Rows of pointing data
-- begin --
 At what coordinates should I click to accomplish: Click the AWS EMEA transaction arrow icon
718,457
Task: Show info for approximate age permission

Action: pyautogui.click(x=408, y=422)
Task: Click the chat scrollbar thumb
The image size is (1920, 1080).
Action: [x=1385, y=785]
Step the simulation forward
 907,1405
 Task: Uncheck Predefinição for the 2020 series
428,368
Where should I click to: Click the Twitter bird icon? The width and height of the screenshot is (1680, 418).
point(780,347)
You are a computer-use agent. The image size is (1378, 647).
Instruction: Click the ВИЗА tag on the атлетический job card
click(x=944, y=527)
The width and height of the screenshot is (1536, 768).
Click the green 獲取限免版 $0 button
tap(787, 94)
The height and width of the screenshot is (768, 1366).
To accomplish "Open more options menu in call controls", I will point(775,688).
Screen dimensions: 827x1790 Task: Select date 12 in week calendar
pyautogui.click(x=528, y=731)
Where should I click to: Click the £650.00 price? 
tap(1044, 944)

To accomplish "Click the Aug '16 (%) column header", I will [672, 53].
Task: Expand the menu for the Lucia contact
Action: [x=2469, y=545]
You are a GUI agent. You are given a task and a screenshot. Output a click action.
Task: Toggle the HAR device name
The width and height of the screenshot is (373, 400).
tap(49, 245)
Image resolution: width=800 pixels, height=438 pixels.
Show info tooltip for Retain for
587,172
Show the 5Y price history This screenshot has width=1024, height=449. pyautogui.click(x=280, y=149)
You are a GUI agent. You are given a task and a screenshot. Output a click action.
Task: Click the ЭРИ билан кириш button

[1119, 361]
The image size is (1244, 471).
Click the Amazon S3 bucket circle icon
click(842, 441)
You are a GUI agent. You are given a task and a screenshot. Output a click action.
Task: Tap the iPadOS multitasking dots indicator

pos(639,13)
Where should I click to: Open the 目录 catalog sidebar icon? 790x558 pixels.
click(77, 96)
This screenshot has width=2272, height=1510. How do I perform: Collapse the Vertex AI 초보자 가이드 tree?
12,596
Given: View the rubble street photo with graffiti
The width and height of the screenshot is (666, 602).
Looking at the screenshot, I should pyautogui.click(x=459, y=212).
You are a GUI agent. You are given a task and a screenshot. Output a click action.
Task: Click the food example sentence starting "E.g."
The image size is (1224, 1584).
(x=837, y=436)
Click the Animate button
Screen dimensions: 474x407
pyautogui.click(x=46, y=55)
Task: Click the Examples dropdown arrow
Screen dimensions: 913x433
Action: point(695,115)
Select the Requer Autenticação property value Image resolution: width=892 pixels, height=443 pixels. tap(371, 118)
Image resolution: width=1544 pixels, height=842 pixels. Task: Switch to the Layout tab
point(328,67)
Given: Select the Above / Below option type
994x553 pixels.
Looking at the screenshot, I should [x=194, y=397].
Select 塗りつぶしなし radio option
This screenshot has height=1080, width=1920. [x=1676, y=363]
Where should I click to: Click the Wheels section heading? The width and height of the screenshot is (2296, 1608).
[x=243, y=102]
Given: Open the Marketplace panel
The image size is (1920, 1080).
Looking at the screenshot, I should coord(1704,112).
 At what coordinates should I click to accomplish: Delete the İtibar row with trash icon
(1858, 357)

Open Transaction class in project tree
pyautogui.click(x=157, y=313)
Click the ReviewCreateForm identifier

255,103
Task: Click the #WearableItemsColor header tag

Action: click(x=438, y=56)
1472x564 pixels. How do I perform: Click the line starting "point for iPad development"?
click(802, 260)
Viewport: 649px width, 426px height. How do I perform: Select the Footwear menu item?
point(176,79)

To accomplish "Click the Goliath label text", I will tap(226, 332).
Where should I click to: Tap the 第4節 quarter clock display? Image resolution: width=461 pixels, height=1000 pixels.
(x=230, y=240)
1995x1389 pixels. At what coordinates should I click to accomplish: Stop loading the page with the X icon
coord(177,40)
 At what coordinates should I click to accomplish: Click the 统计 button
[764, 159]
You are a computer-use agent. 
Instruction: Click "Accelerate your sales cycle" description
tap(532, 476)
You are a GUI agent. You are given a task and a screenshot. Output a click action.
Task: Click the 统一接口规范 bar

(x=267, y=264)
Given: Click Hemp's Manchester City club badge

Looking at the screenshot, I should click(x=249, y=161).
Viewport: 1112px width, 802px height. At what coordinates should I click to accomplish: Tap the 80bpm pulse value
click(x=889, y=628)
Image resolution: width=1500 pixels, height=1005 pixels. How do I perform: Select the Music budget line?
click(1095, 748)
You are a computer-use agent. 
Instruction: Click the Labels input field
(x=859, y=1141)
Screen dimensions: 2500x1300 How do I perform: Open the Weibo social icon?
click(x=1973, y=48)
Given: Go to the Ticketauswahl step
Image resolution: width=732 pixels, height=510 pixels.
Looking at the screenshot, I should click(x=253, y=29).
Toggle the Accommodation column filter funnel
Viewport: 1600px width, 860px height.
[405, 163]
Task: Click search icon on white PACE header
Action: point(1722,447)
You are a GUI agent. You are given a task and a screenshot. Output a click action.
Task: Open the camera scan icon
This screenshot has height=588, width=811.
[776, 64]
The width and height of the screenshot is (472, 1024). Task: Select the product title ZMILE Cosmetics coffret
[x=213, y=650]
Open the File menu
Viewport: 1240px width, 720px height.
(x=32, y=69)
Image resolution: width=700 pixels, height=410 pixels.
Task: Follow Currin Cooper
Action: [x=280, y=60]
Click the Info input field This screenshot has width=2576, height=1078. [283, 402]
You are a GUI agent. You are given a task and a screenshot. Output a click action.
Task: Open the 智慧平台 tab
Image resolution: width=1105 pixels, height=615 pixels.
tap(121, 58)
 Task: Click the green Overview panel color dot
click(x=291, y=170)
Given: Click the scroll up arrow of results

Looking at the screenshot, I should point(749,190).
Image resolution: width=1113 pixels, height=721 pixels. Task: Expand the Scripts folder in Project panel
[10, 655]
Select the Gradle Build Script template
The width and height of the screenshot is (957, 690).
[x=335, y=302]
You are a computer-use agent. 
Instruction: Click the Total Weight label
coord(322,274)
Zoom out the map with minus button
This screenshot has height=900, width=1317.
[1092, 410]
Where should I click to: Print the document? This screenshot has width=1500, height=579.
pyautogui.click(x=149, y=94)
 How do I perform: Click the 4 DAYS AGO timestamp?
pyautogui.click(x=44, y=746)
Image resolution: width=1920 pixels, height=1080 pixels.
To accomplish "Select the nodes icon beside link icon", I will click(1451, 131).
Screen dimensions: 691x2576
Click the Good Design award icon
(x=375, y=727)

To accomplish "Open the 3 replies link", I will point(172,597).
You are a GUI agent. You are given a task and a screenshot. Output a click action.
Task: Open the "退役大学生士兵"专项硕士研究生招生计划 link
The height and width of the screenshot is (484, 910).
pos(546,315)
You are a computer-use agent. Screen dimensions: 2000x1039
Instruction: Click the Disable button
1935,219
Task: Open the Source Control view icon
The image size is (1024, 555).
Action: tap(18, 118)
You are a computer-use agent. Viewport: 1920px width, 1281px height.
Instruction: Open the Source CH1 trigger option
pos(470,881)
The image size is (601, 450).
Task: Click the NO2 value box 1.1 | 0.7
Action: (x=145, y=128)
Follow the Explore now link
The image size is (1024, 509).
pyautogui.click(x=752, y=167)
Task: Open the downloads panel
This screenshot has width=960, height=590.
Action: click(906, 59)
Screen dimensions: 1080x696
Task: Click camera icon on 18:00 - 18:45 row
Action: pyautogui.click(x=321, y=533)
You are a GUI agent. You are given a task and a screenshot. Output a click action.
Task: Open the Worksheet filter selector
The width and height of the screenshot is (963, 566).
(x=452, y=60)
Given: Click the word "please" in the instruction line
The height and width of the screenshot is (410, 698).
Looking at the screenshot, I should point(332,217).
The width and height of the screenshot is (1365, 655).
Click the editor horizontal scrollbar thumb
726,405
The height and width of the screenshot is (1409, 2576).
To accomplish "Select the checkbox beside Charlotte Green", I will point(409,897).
-- end --
**The task**
Quote the lines from the first line of the rows of pointing data through the line containing "Action: [x=2469, y=545]", including both.

**Task result**
 At what coordinates should I click to accomplish: Click the AWS EMEA transaction arrow icon
718,457
Task: Show info for approximate age permission

Action: pyautogui.click(x=408, y=422)
Task: Click the chat scrollbar thumb
The image size is (1920, 1080).
Action: [x=1385, y=785]
Step the simulation forward
 907,1405
 Task: Uncheck Predefinição for the 2020 series
428,368
Where should I click to: Click the Twitter bird icon? The width and height of the screenshot is (1680, 418).
point(780,347)
You are a computer-use agent. The image size is (1378, 647).
Instruction: Click the ВИЗА tag on the атлетический job card
click(x=944, y=527)
The width and height of the screenshot is (1536, 768).
Click the green 獲取限免版 $0 button
tap(787, 94)
The height and width of the screenshot is (768, 1366).
To accomplish "Open more options menu in call controls", I will point(775,688).
Screen dimensions: 827x1790 Task: Select date 12 in week calendar
pyautogui.click(x=528, y=731)
Where should I click to: Click the £650.00 price? 
tap(1044, 944)

To accomplish "Click the Aug '16 (%) column header", I will [672, 53].
Task: Expand the menu for the Lucia contact
Action: [x=2469, y=545]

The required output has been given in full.